After scaling, we can see that if KSW2 supported band doubling, it might be faster than WFA for many inputs and only slightly slower on those where it’s not, in particular at $$1\%$$ low error rates.

Of course I have ignored constants here: This is assuming that $$s/e$$ roughly equals the error rate11, and omitting the fact that band doubling can be up to $$2$$ times slower than simply computing the states within the optimal band.

Conclusion

Clearly the WFA implementation is much better than any other affine-cost aligner out there, but the benefit of diagonal transition over an efficient (bit-packed, SIMD) band doubling implementation is not so clear-cut to me. At $$1\%$$ error rates WFA may indeed be faster, but for error rate $$5\%$$ and up this may not be true. The WFA paper shows over $$100\times$$ speedup compared to KSW2, but may only show a small constant speedup compared to band doubling.

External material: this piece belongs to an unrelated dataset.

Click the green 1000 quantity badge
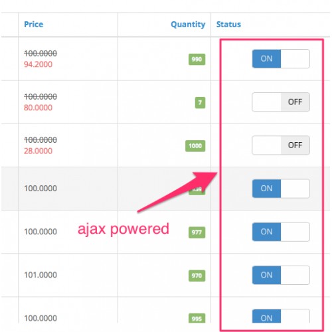 click(195, 146)
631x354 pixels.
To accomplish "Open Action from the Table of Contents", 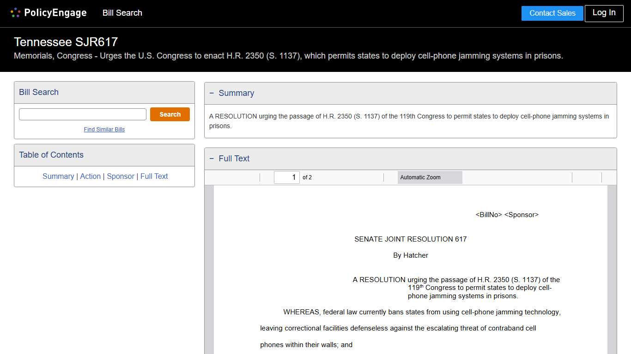I will (x=90, y=176).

For unit-costs alignments, the evaluations for A*PA (Groot Koerkamp and Ivanov 2024) show that WFA is up to $$100\times$$ faster than edlib for $$d=1\%$$.

Also note that these numbers are with relatively low affine costs. As they increase, I expect the benefit of WFA to get smaller.

Future work

Really, somebody12 should patch KSW2 to support band doubling and rerun the WFA vs KSW2 vs Edlib comparison. I’d be curious to see results!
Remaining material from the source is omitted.